TL;DREn Alaska, misez sur Exit Glacier avec l’ascension du Harding Ice Trail, le kayak entre les glaciers du Kenai Fjords National Park (430 dollars par personne) et les randonnées près du glacier Portage. Ne manquez pas non plus les ports de Whittier, Haines et la turquoise Valdez, les vues sur le Denali National Park depuis le Triple Lakes Trail, ainsi que le Hatcher Pass, entre Denali et Anchorage. Les auteurs ont passé un peu plus de deux semaines en Alaska après trois jours de route depuis le Canada, et recommandent aussi Homer avec ses galeries, ainsi que City of Kenai, où les habitants pêchent le saumon directement en mer au filet.

Nous parlions de partir en Alaska depuis le début de notre relation. Mais se rendre en Alaska depuis l’Europe, ce n’est pas une mince affaire. Rien que les billets d’avion coûtent une petite fortune et, soyons honnêtes, l’Alaska est l’un des endroits les plus chers des États-Unis. Finalement, nous avons réussi à concrétiser ce rêve. Ci-dessous, vous découvrirez comment nous y sommes arrivés et nos 10 lieux incontournables à voir en Alaska, entre glaciers majestueux, fjords et petites villes portuaires pleines de charme.

Comment nous sommes arrivés en Alaska depuis le Canada

Lorsque nous avons obtenu nos visas de travail pour le Canada, en trois mois et demi, nous avons réussi à économiser de quoi voyager pendant un mois — et il nous restait encore de l’argent. Nous avons donc décidé de retourner au Canada pour cinq mois supplémentaires afin de financer un road trip bien plus long. Et ça a marché.

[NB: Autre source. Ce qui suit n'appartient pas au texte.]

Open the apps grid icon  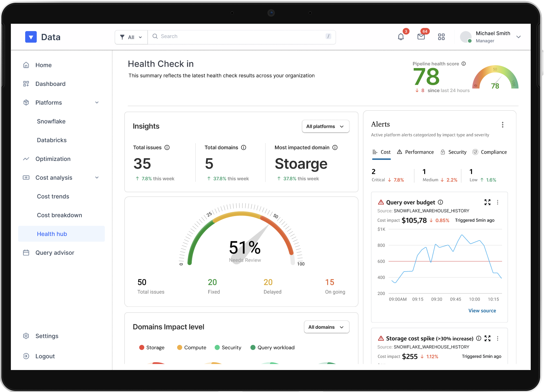441,37
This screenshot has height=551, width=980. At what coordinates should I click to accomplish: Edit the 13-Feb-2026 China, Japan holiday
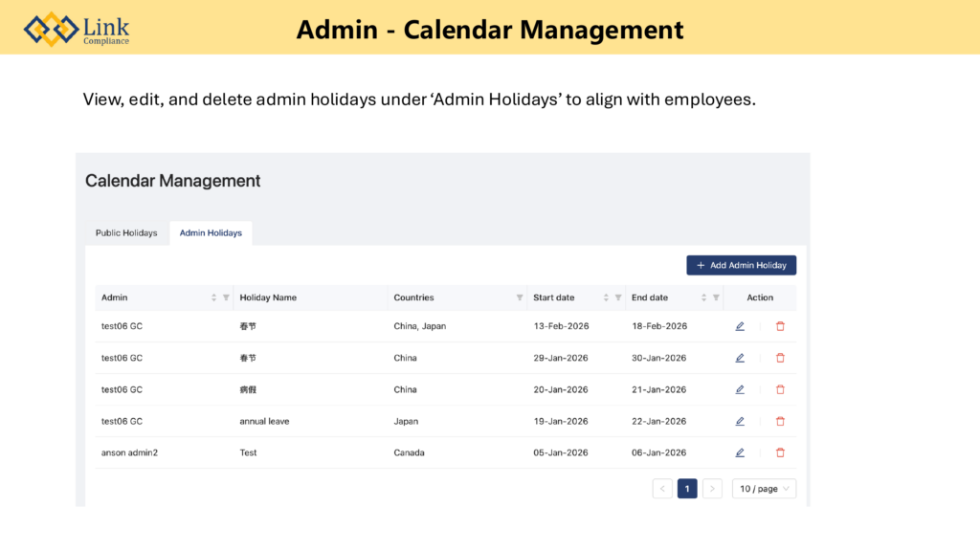click(740, 326)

En cinq mois, nous avions suffisamment économisé pour partir à Hawaï, en Alaska, puis traverser le Yukon canadien et la Colombie-Britannique jusqu’aux États-Unis. Pour rejoindre l’Alaska, nous avons roulé trois jours non-stop (et trois jours pour le retour au Canada), et nous y avons passé un peu plus de deux semaines. Voici les plus beaux endroits que nous avons visités.

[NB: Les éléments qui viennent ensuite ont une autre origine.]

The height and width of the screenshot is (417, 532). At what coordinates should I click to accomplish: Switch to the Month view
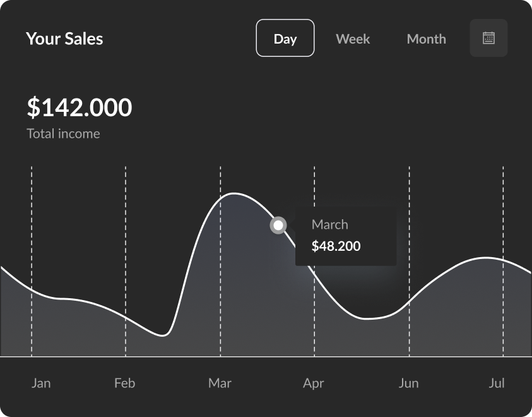coord(426,39)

10 lieux incontournables à voir en Alaska

Découvrons maintenant les plus beaux sites et randonnées que nous avons eu la chance de parcourir en Alaska.

1) Ice Harding Trail vers Exit Glacier

La montée vers Exit Glacier en Alaska s'est finalement mieux passée que prévu
La montée vers Exit Glacier s’est finalement mieux passée que prévu

Les meilleures choses sont gratuites. Nous avons attendu 4 jours en priant pour que les nuages se dissipent au-dessus de Seward afin de pouvoir emprunter ce sentier menant à Exit Glacier. Le quatrième jour, la nature nous a enfin souri. Le matin, nous étions sur le point d’abandonner tant le ciel était couvert. Mais comme il ne pleuvait pas, nous avons décidé de rouler depuis Seward jusqu’au début du sentier, où nous avons aperçu un minuscule bout de ciel turquoise au-dessus du glacier. Nous avons tenté notre chance. Et ça valait le coup.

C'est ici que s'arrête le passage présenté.